For my fellow Italians from Hicksville. Previously posted 5 years ago, but still funny.

Ey e - T a l i a n a

Why do Italians hate Jehovah's Witnesses?
Because Italians hate all witnesses.

Do you know why most men from Italy are named Tony?
On the boat over to America they put a sticker on them that said
(To New York )
TO NY

You know you're Italian when...You can bench press 325 pounds, Shave twice a day and still cry when your mother yells at you.

You carry your lunch in a produce bag because you can't fit two cappicola sandwiches, 4 oranges, 2 bananas and pizzelles into a regular lunch bag.

Your mechanic, plumber, electrician, accountant, travel agent and lawyer are all your cousins.

You have at least 5 cousins living in the same town or on the same block.

All five of those cousins are named after your grandfather or grandmother.

You are on a first name basis with at least 8 banquet hall owners.

You only get one good shave from a disposable razor.

If someone in your family grows beyond 5' 9", it is presumed his Mother had an affair.

There were more than 28 people in your bridal party.

You netted more than $50,000 on your first communion.

And you REALLY, REALLY know you're Italian when Your grand father had a fig tree.

You eat Sunday dinner at 2:00.

Christmas Eve . . . only fish.

Your mom's meatballs are the best.

You've been hit with a wooden spoon or had a shoe thrown at you. Clear plastic covers on all the furniture.

Task item A.
Quote the passage of Italian jokes word for word, from "Do you know" up to and including "the same block.".
Task item B.
In the passage of Italian jokes, which occupations are named as being held by your cousins?
Task item C.
Proceed with the passage of Italian jokes, writing on from its final line.
The listing after this passage comes from a separate source.

(Stored listing)
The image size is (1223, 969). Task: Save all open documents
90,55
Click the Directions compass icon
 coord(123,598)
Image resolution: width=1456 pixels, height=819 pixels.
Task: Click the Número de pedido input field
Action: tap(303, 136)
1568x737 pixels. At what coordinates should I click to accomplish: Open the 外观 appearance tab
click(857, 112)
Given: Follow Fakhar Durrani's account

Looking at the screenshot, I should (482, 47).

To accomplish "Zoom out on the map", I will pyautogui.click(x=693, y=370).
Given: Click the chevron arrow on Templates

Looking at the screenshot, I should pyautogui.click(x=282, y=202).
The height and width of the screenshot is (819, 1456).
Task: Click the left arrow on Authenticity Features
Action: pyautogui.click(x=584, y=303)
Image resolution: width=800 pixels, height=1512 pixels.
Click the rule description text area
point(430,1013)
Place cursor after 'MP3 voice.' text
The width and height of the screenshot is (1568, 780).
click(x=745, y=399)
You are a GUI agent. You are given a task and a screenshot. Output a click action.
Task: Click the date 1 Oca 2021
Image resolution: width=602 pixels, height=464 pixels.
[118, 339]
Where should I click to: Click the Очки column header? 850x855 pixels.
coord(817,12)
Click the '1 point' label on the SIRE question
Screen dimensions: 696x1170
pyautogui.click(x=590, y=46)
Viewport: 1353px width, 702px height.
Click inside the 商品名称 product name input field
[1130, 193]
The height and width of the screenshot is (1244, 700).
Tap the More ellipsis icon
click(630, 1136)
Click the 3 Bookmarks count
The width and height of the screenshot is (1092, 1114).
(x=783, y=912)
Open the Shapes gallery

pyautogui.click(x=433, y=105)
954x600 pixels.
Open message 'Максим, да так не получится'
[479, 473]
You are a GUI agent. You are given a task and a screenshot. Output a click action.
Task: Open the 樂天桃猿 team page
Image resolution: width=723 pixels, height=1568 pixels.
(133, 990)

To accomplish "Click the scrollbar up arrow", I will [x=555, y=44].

Result A.
Do you know why most men from Italy are named Tony?
On the boat over to America they put a sticker on them that said
(To New York )
TO NY

You know you're Italian when...You can bench press 325 pounds, Shave twice a day and still cry when your mother yells at you.

You carry your lunch in a produce bag because you can't fit two cappicola sandwiches, 4 oranges, 2 bananas and pizzelles into a regular lunch bag.

Your mechanic, plumber, electrician, accountant, travel agent and lawyer are all your cousins.

You have at least 5 cousins living in the same town or on the same block.

Result B.
Mechanic, plumber, electrician, accountant, travel agent, and lawyer.

Result C.
You know how to pronounce "manicotti" and "mozzarella."

You fight over whether it's called "sauce" or "gravy."

You've called someone a "mamaluke."

And you understand "bada bing".

Italians have a $40,000 kitchen, but use the $259 stove from Sears in the basement to cook.

There is some sort of religious statue in the hallway, living room, bedroom, front porch and backyard.

The living room is filled with old wedding favors with poofy net bows and stale almonds (they are too pretty to open).

A portrait of the Pope and Frank Sinatra hang in the dining room.

God forbid if anyone EVER attempted to eat 'Chef Boy-ar-dee', 'Franco American', 'Ragu', 'Prego', or anything else labeled as Italian in a jar or can.

Meatballs are made with pork, veal and beef. Italians do not care about cholesterol.

Turkey is served on Thanksgiving AFTER the manicotti, gnocchi, lasagna, and minestrone or shcarole soup.

If anyone EVER says ESCAROLE, slap 'em in the face -- it's SHCAROLE.

We got screamed at by Mom or Nonna, and half of the sentences were English, the other half Italian.

Italian mothers never threw a baseball in their life, but could nail you in the head with a shoe thrown from the kitchen while you were in the living room.

The prom dress that Zia Ceserina made you cost only $20.00, which was for the material.

The prom hairdo was done free by Cousin Angela.

ITALIAN DINNER
-------------------

(This only happened in my family for special meals - Easter, Christmas, etc.)

The meal went like this... The table was set with everyday dishes. It doesn't matter if they don't match. They're clean; what more do you want?

All the utensils go on the right side of the plate and the napkin goes on the left.

A clean kitchen towel was put at Nonna's & Papa's plates because they won't use napkins.

Homemade wine and bottles of 7-UP are on the table.

First course, Antipasto...

Change plates.

Second course, macaroni. All pasta was called macaroni...

Change plates.

Third course, roast beef, potatoes and vegetables...

Change plates.

THEN, and only then - NEVER AT THE BEGINNING OF THE MEAL

would you eat the salad drenched in homemade oil & vinegar dressing...

Change plates.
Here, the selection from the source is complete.